Don't put any money into it until you give it a good evaluation. It bites to get half way through a restoration and find a hidden deal breaker. As mentioned, a bike co-op or club would be a big help. Photos would also help. If you can post clear close-ups of anything that is moves, or is supposed to move, on the bike, you can get more informed opinions from members here. You mentioned that your husband rides, have you or he done your own repair and maintenance work? Do you own bike tools like metric allen (hex) wrenches, wrenches, screw drivers, etc?
Articles About Bicycle Repair = good info
Once you know what you are getting into, you can decide if the value of the bike + sentimental value = the cost of repairs.
If your bike is as neglected as it appears from your OP, you may want to consider a complete service package from your LBS. This typically includes cleaning, lubing and adjusting of all working components, lubrication and adjusting of all bearings, and a complete safety inspection. Costs in my area run from $60 to $100 + parts if needed. If you are so inclined, a bike co-op will provide you with work space, tools and expertise for you to learn to DIY. You mention that the "gear shift is completely worn and needs to be replaced". How many miles did you put on the bike? Are you sure it is wear and not just lack of maintenance and neglect? Often shifters, cables and deraillers get sticky or out of adjustment and can be rehabbed with a bit of cleaning, lubrication and adjustment.

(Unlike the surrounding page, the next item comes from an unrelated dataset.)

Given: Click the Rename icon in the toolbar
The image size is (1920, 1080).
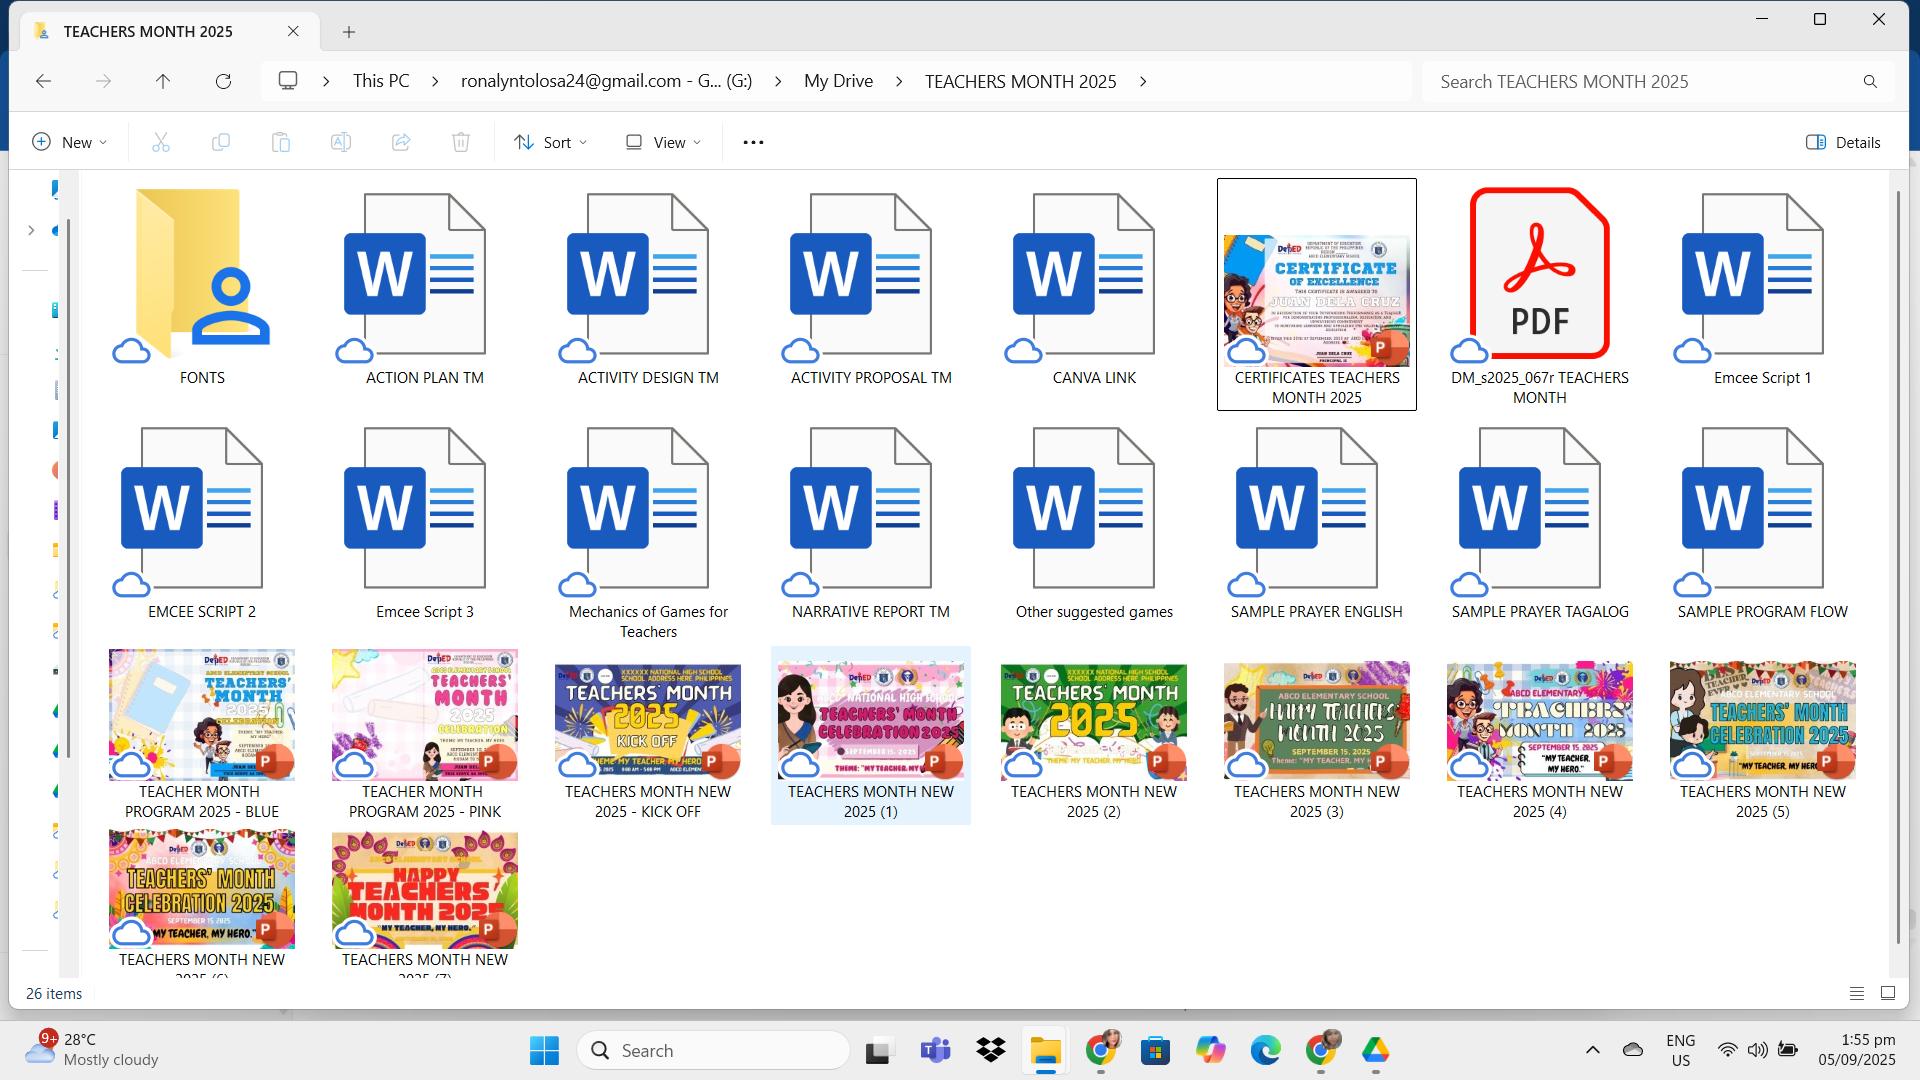Looking at the screenshot, I should [x=341, y=142].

The more of the work you can do yourself, the better cost wise, but savings may be offset by the need to purchase tools and supplies to do the job if you don't have access to a co-op. Here are a few other tips to save a few $$$:
- Bike shops often have bins of nearly new seats that have been removed when customers upgraded. Most are lower end stock seats but are very serviceable. I've purchased several for $5-$10 for bikes I have rehabbed to sell or for other people and you couldn't tell that anyone had ever sat on them, and they may not have. Occasionally, you will find higher end seats that just didn't work for a particular customer and are being sold at a substantial discount.
- Bike shops usually have packaged higher end cable replacement kits on display but for a lot less money, you can buy bulk cables and cable housing from the shop. While you might not want these for a high end road bike, they are perfectly good for the vast majority of non-competitive riders. Beware of the extremely cheap, one-size-fits-all cable packs from WalMart or other big box stores. They are adequate to keep a low end kid's bike working but they are prone to rust and poor shifting/braking performance.
- Expensive inner tubes are not necessarily any better than lower priced tubes. Everyone has his/her preference, but unless you are looking for thorn-resistant or ultra lightweight tubes, the only things you need to worry about are size and type of valve (Schrader or Presta).